Update the lines below so that every "Instruction" becomes "Command", and leave everything else unchanged.

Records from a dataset
-- START --

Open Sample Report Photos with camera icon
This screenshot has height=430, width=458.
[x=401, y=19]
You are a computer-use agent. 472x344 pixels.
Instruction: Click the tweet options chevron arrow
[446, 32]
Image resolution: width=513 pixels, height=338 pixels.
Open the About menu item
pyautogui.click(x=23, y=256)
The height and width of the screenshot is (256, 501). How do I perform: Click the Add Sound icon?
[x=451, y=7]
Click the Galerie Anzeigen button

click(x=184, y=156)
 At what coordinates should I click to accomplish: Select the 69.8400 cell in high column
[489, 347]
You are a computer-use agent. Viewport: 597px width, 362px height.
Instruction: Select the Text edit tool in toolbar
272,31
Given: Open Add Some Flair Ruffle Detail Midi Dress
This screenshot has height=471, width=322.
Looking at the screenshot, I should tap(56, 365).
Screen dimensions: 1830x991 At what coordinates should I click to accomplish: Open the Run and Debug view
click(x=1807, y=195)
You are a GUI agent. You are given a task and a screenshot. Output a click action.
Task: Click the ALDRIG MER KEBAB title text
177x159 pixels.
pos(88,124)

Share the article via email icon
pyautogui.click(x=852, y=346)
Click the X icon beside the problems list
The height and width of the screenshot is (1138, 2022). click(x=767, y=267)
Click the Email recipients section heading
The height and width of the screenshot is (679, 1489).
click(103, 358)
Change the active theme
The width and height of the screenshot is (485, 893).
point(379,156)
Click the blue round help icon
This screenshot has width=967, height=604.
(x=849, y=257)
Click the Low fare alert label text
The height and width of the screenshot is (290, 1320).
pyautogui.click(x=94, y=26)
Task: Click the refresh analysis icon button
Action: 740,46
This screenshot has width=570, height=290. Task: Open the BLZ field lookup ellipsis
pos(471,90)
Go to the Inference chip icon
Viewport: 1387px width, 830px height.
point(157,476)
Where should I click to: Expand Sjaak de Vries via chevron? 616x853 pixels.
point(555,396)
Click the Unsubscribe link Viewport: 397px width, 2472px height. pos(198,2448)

-- END --

§ **EXPECTED OUTPUT**
Open Sample Report Photos with camera icon
This screenshot has height=430, width=458.
[x=401, y=19]
You are a computer-use agent. 472x344 pixels.
Command: Click the tweet options chevron arrow
[446, 32]
Image resolution: width=513 pixels, height=338 pixels.
Open the About menu item
pyautogui.click(x=23, y=256)
The height and width of the screenshot is (256, 501). How do I perform: Click the Add Sound icon?
[x=451, y=7]
Click the Galerie Anzeigen button

click(x=184, y=156)
 At what coordinates should I click to accomplish: Select the 69.8400 cell in high column
[489, 347]
You are a computer-use agent. Viewport: 597px width, 362px height.
Command: Select the Text edit tool in toolbar
272,31
Given: Open Add Some Flair Ruffle Detail Midi Dress
This screenshot has height=471, width=322.
Looking at the screenshot, I should tap(56, 365).
Screen dimensions: 1830x991 At what coordinates should I click to accomplish: Open the Run and Debug view
click(x=1807, y=195)
You are a GUI agent. You are given a task and a screenshot. Output a click action.
Task: Click the ALDRIG MER KEBAB title text
177x159 pixels.
pos(88,124)

Share the article via email icon
pyautogui.click(x=852, y=346)
Click the X icon beside the problems list
The height and width of the screenshot is (1138, 2022). click(x=767, y=267)
Click the Email recipients section heading
The height and width of the screenshot is (679, 1489).
click(103, 358)
Change the active theme
The width and height of the screenshot is (485, 893).
point(379,156)
Click the blue round help icon
This screenshot has width=967, height=604.
(x=849, y=257)
Click the Low fare alert label text
The height and width of the screenshot is (290, 1320).
pyautogui.click(x=94, y=26)
Task: Click the refresh analysis icon button
Action: 740,46
This screenshot has width=570, height=290. Task: Open the BLZ field lookup ellipsis
pos(471,90)
Go to the Inference chip icon
Viewport: 1387px width, 830px height.
point(157,476)
Where should I click to: Expand Sjaak de Vries via chevron? 616x853 pixels.
point(555,396)
Click the Unsubscribe link Viewport: 397px width, 2472px height. pos(198,2448)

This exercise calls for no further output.